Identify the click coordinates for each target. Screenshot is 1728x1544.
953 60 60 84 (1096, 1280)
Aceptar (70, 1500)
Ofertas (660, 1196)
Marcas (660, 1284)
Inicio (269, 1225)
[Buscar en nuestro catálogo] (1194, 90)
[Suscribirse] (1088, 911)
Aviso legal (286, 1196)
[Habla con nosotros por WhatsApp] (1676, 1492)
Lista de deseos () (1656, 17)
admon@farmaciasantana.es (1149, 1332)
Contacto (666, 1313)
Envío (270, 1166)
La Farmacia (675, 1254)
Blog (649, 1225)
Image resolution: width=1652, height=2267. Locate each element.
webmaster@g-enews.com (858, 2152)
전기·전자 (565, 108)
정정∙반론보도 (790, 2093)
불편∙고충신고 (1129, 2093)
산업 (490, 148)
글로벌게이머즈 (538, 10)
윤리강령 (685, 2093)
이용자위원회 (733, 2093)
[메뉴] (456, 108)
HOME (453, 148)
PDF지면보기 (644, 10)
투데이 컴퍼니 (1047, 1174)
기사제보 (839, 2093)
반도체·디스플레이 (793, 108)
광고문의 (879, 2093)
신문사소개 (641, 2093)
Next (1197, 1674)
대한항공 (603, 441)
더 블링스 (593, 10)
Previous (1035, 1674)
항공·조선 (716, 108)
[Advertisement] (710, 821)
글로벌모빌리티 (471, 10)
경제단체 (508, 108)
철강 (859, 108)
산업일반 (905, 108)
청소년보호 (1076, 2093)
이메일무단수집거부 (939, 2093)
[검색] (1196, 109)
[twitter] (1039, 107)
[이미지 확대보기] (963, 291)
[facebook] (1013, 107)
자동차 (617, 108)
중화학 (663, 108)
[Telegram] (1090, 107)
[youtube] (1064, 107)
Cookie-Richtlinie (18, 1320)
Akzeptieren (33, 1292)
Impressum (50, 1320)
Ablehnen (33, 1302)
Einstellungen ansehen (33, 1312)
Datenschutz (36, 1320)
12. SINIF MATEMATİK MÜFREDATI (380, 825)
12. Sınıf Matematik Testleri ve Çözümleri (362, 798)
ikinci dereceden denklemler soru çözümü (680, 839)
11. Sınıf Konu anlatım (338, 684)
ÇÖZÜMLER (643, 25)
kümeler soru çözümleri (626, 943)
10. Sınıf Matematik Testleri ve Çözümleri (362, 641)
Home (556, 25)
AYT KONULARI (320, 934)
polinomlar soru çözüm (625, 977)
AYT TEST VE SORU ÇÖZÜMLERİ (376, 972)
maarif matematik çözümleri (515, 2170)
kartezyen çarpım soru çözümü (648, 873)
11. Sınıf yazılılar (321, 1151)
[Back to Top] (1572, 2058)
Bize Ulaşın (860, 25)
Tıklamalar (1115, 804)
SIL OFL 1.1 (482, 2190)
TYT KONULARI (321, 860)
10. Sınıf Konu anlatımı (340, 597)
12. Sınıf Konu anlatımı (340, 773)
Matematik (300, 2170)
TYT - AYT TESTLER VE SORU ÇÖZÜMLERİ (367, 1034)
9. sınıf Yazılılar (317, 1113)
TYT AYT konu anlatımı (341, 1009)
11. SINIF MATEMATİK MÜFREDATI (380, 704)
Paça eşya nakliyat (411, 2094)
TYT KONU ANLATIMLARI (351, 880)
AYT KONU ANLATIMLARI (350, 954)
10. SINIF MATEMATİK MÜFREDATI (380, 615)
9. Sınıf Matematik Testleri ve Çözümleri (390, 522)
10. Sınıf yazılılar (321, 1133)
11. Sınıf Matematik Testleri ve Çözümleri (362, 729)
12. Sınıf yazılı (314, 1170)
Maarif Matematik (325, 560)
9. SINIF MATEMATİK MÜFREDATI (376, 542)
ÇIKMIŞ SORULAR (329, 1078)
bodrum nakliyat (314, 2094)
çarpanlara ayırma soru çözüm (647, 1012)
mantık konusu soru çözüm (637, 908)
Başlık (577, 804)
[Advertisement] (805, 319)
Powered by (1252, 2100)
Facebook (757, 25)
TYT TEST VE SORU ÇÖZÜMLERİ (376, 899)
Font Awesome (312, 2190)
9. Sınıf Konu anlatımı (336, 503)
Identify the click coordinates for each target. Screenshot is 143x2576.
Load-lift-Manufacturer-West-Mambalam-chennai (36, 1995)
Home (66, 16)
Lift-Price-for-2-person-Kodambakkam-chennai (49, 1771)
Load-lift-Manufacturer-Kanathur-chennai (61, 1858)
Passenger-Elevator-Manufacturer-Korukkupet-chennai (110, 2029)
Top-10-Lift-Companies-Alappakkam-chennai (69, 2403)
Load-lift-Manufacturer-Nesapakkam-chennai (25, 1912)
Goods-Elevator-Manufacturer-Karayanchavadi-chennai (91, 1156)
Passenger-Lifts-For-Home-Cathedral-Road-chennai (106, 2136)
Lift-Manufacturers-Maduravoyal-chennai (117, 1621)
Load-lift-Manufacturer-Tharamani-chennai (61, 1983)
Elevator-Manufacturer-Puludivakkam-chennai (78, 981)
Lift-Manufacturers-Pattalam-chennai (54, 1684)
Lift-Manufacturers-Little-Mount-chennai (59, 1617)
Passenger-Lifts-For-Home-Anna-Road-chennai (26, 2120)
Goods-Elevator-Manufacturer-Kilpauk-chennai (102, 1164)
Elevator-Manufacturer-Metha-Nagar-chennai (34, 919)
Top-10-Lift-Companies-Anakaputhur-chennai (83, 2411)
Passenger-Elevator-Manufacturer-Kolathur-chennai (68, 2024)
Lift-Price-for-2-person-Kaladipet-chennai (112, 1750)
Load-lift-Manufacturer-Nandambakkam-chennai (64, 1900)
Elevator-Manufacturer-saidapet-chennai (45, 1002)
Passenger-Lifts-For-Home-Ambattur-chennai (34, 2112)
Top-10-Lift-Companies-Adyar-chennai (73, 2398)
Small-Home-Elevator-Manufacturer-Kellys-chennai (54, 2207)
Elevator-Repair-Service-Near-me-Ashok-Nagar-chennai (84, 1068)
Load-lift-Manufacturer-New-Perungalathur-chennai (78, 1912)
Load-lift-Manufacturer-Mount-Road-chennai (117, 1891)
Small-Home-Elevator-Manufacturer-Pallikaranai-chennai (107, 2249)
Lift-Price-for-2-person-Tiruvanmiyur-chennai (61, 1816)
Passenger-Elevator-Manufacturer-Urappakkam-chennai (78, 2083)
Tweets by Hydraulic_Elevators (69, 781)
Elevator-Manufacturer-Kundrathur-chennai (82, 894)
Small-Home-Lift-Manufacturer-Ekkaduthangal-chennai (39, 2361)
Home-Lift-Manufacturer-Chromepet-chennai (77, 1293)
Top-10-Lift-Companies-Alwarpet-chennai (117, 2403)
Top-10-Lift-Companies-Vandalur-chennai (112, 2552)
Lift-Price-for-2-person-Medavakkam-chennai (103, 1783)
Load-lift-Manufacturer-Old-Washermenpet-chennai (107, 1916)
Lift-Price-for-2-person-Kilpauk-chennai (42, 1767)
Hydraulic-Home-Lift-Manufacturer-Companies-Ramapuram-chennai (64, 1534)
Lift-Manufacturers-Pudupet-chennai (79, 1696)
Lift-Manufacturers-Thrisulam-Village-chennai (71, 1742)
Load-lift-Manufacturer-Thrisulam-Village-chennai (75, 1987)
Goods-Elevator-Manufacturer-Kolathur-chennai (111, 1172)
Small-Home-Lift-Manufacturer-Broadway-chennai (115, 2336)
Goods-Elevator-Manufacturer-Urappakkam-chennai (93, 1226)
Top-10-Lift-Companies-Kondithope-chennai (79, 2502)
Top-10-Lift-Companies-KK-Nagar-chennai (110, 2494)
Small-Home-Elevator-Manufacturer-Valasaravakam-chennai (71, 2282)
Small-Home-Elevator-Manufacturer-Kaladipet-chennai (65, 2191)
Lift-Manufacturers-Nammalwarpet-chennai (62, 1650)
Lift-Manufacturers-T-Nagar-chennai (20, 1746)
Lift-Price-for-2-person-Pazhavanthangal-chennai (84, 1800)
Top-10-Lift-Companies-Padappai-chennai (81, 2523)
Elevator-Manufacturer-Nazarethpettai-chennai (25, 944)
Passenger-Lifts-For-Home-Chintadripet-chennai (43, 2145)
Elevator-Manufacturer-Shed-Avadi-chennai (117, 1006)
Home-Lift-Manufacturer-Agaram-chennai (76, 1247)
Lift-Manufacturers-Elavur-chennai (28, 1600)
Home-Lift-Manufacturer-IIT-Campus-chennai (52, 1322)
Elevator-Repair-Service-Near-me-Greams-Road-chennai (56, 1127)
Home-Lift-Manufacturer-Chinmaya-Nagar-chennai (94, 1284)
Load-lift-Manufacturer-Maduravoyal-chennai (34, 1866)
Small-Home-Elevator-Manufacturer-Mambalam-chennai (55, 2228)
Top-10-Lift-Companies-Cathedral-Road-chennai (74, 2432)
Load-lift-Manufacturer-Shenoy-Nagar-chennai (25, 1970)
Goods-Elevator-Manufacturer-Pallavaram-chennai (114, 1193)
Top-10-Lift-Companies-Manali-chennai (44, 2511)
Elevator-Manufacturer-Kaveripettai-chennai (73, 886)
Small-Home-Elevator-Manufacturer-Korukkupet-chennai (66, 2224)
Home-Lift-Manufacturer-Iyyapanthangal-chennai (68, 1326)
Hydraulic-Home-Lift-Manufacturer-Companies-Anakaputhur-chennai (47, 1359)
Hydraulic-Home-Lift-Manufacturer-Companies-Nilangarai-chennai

Problem details:
Reproducing the whole listing above is not the task. Copy exactly only the lines from the one with "Passenger-Lifts-For-Home-Anna-Road-chennai (26, 2120)" to the one with "Load-lift-Manufacturer-Thrisulam-Village-chennai (75, 1987)", both kept.

Finished exercise:
Passenger-Lifts-For-Home-Anna-Road-chennai (26, 2120)
Goods-Elevator-Manufacturer-Kilpauk-chennai (102, 1164)
Elevator-Manufacturer-Metha-Nagar-chennai (34, 919)
Top-10-Lift-Companies-Anakaputhur-chennai (83, 2411)
Passenger-Elevator-Manufacturer-Kolathur-chennai (68, 2024)
Lift-Price-for-2-person-Kaladipet-chennai (112, 1750)
Load-lift-Manufacturer-Nandambakkam-chennai (64, 1900)
Elevator-Manufacturer-saidapet-chennai (45, 1002)
Passenger-Lifts-For-Home-Ambattur-chennai (34, 2112)
Top-10-Lift-Companies-Adyar-chennai (73, 2398)
Small-Home-Elevator-Manufacturer-Kellys-chennai (54, 2207)
Elevator-Repair-Service-Near-me-Ashok-Nagar-chennai (84, 1068)
Load-lift-Manufacturer-New-Perungalathur-chennai (78, 1912)
Load-lift-Manufacturer-Mount-Road-chennai (117, 1891)
Small-Home-Elevator-Manufacturer-Pallikaranai-chennai (107, 2249)
Lift-Price-for-2-person-Tiruvanmiyur-chennai (61, 1816)
Passenger-Elevator-Manufacturer-Urappakkam-chennai (78, 2083)
Tweets by Hydraulic_Elevators (69, 781)
Elevator-Manufacturer-Kundrathur-chennai (82, 894)
Small-Home-Lift-Manufacturer-Ekkaduthangal-chennai (39, 2361)
Home-Lift-Manufacturer-Chromepet-chennai (77, 1293)
Top-10-Lift-Companies-Alwarpet-chennai (117, 2403)
Top-10-Lift-Companies-Vandalur-chennai (112, 2552)
Lift-Price-for-2-person-Medavakkam-chennai (103, 1783)
Load-lift-Manufacturer-Old-Washermenpet-chennai (107, 1916)
Lift-Price-for-2-person-Kilpauk-chennai (42, 1767)
Hydraulic-Home-Lift-Manufacturer-Companies-Ramapuram-chennai (64, 1534)
Lift-Manufacturers-Pudupet-chennai (79, 1696)
Lift-Manufacturers-Thrisulam-Village-chennai (71, 1742)
Load-lift-Manufacturer-Thrisulam-Village-chennai (75, 1987)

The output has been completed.